# What device line do you like better? P&S or Leviton?



## 19kilosparky984 (Sep 14, 2011)

Red said:


> Just curious....
> 
> What do you use more of and why?
> 
> Thanks!


P&S because Leviton is cheap crap


----------



## 480sparky (Sep 20, 2007)

Ditto


----------



## Clarky (Sep 25, 2011)

I'm a P&s fan, I like the way the GFI's trip[ the button sticks out more noticeably ] the plates are a little a bigger and on the back of the plastic wrap it tells you what color you have, in a dark van you can't always tell L.A from IV.


----------



## svh19044 (Jul 1, 2008)

I don't like the P&S matte finish. I don't like the Leviton GFCI's because the lights stay on. 

I get Cooper from my supply house.


----------



## Clarky (Sep 25, 2011)

Cooper? All i have for choices is P&S or Leviton


----------



## svh19044 (Jul 1, 2008)

Clarky said:


> Cooper? All i have for choices is P&S or Leviton


Yes, Cooper. Pretty big company....

They also have a kickass USB/recept device. :thumbup:


----------



## knowshorts (Jan 9, 2009)

svh19044 said:


> I don't like the Leviton GFCI's because the lights stay on.


I think they changed that. The LED turns on in a tripped state.

I prefer Leviton. That being said, my low grade receptacle is a CR-15/20. Toggles are all 20a/277v. I have never, and I repeat never had to replace a Leviton receptacle/switch that I installed. I have had to replace a few GFCIs because they got corroded.

I just demo'ed 2 P&S IG receptacles last week and they seems very cheap.


----------



## svh19044 (Jul 1, 2008)

knowshorts;664541[B said:


> ]I think they changed that. The LED turns on in a tripped state.[/b]
> 
> I prefer Leviton. That being said, my low grade receptacle is a CR-15/20. Toggles are all 20a/277v. I have never, and I repeat never had to replace a Leviton receptacle/switch that I installed. I have had to replace a few GFCIs because they got corroded.
> 
> I just demo'ed 2 P&S IG receptacles last week and they seems very cheap.


Not unless the customer supplied ones from Depot were old stock last week...green means go??? I think.
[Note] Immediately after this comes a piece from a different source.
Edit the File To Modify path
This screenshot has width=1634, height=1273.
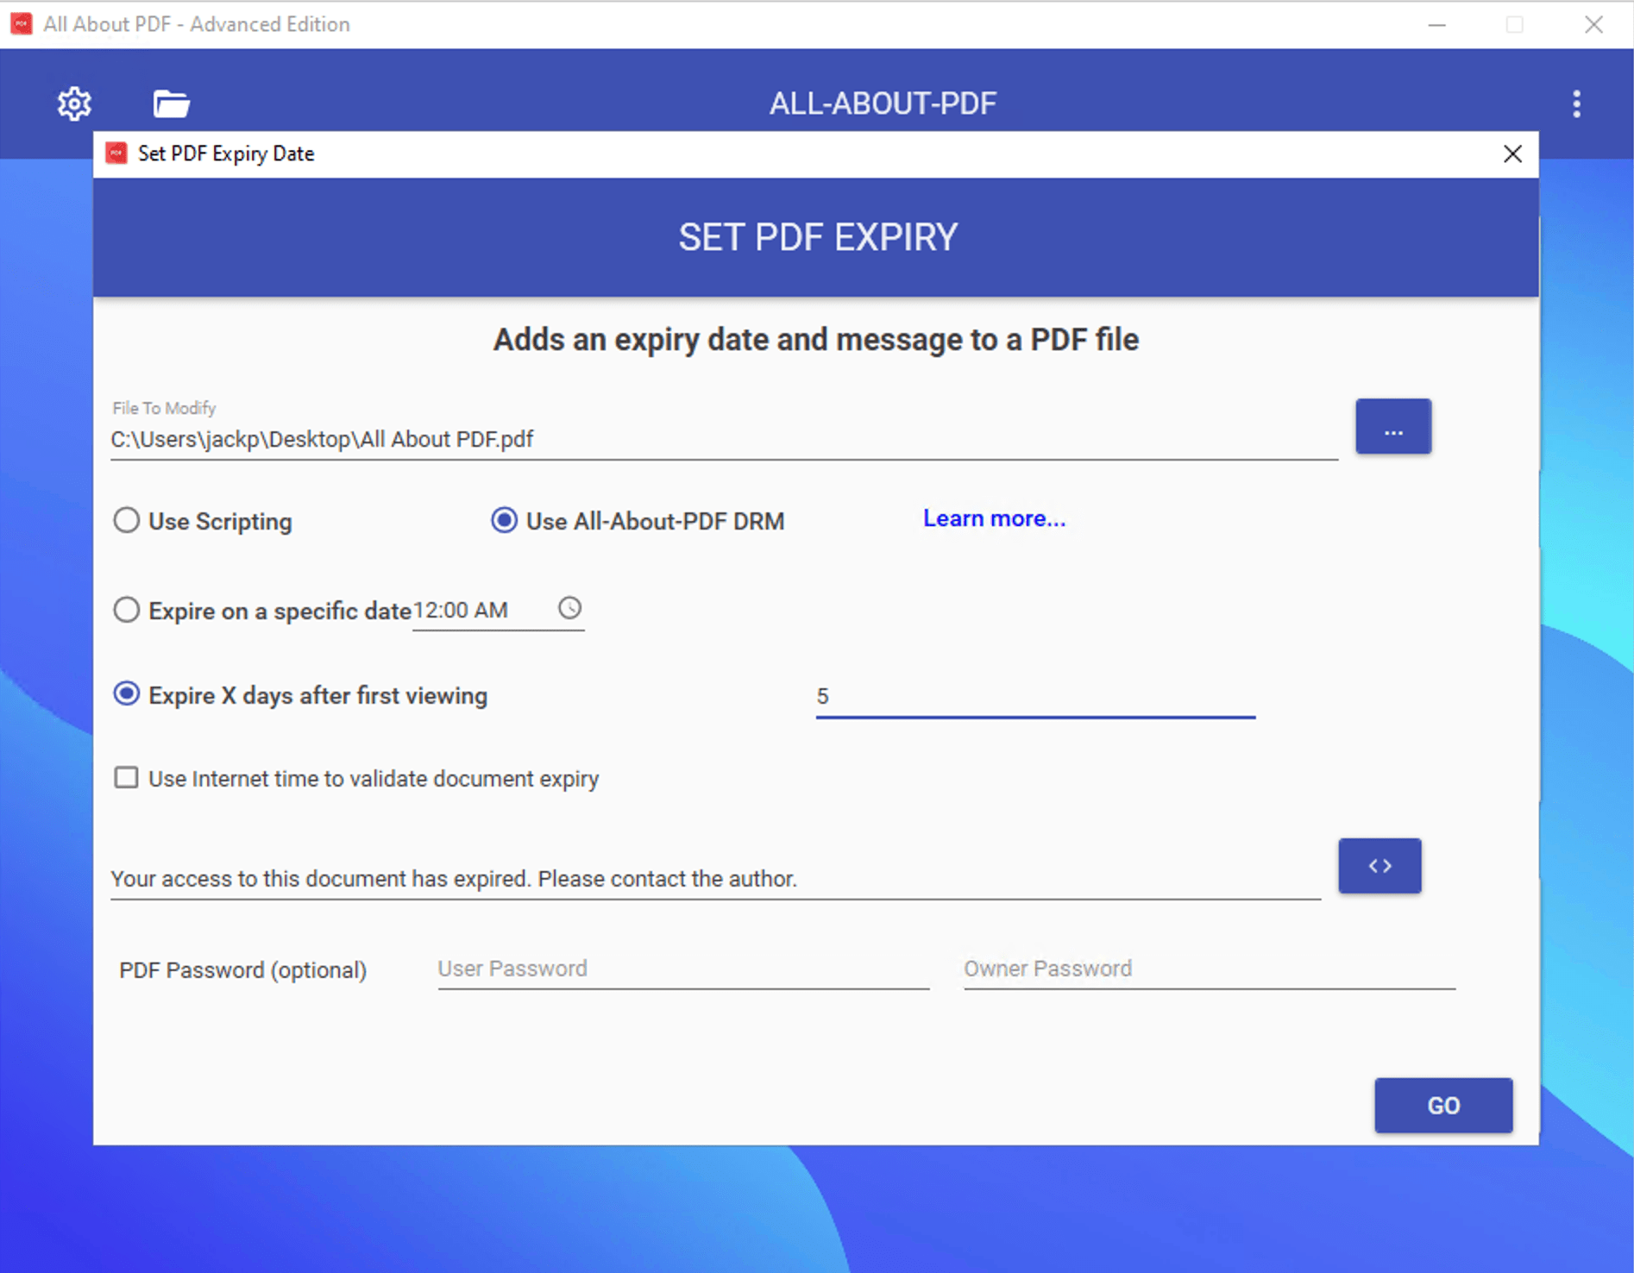point(690,439)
I honestly don't see a difference in "build" quality among any of the major name brand residential lines, and can't help but laugh when some people say, "oh, they're crap". :laughing:


----------



## Clarky (Sep 25, 2011)

You have a good point' the spec. grade are nice and well made, I don't use them enough and probably should.


----------



## BBQ (Nov 16, 2010)

19kilosparky984 said:


> P&S because Leviton is cheap crap





480sparky said:


> Ditto


Make it 3


----------



## Chris1971 (Dec 27, 2010)

I believe I'm the first to say, P&S.:thumbsup:


----------



## knowshorts (Jan 9, 2009)

I think I pay around $1.20 for a CR-15. I think the cheapies at HD are around $0.49. My house has about 25 standard outlets. That's less than $18. Why would anyone put the cheap crap in to try to save $20?


----------



## Bbsound (Dec 16, 2011)

P&S because we have a blanket account for them at one of our supply houses.


----------



## Hairbone (Feb 16, 2011)

Clarky said:


> Cooper? All i have for choices is P&S or Leviton


You should have all of the choices?? Who are you using for a supplier?


----------



## retiredsparktech (Mar 8, 2011)

19kilosparky984 said:


> P&S because Leviton is cheap crap


I don't think anything was worse the GE resi grade. Are they still in that line? I know that they still make spec grade. They were decent.


----------



## mbednarik (Oct 10, 2011)

i use p and s for most of my stuff, except for the tr outlets. I use leviton TRs because they are easier to plugin, and they have a heavier strap.


----------



## cpt_sparks (Jan 27, 2012)

Hubbell


----------



## nrp3 (Jan 24, 2009)

I prefer P&S largely for the plates and I prefer the matte finish. They don't crack either. I have used Leviton and Hubbell as well. I wouldn't say they are junk, but its all about the plates. I have replaced more Leviton than P&S. Eagle used to be pretty cheesy.


----------



## CanadianSparky (May 10, 2011)

Hubbell HomeSelect.....for number of reasons.
The switch terminals accept more than one wire.
The "ears" are larger for those boxes that are cut out a little bit too tall (more grip for drywall than standard"
The plates have a nice finish unlike the P&S which mark up so easy.


----------



## parnellelectric (Dec 23, 2011)

Have used both p&s and leviton. Use Pass now, but I think leviton my be a little better. I think alot of there stuff is made in the USA too.


----------



## TimChaput69 (Nov 14, 2011)

I like Hubble. Big ears, multiple wires and you can land stranded wire on the internal terminals


----------



## retiredsparktech (Mar 8, 2011)

TimChaput69 said:


> I like Hubble. Big ears, multiple wires and you can land stranded wire on the internal terminals


Mostly any specification grade device is of equal quality. I used P&S spec grade from Menards. They were $19.50 for a box of ten. I had to have a better device, because used #12 stranded thhn, when I wired my workshop.


----------



## OKelectric (Mar 6, 2012)

Put me down for the p&s devices.........


----------



## Whatevva (May 18, 2011)

P&S here. I stopped using Leviton on the day that my Decora devices came through with backstab only.


----------



## MDShunk (Jan 7, 2007)

CanadianSparky said:


> Hubbell HomeSelect.....for number of reasons.
> The switch terminals accept more than one wire.
> The "ears" are larger for those boxes that are cut out a little bit too tall (more grip for drywall than standard"
> The plates have a nice finish unlike the P&S which mark up so easy.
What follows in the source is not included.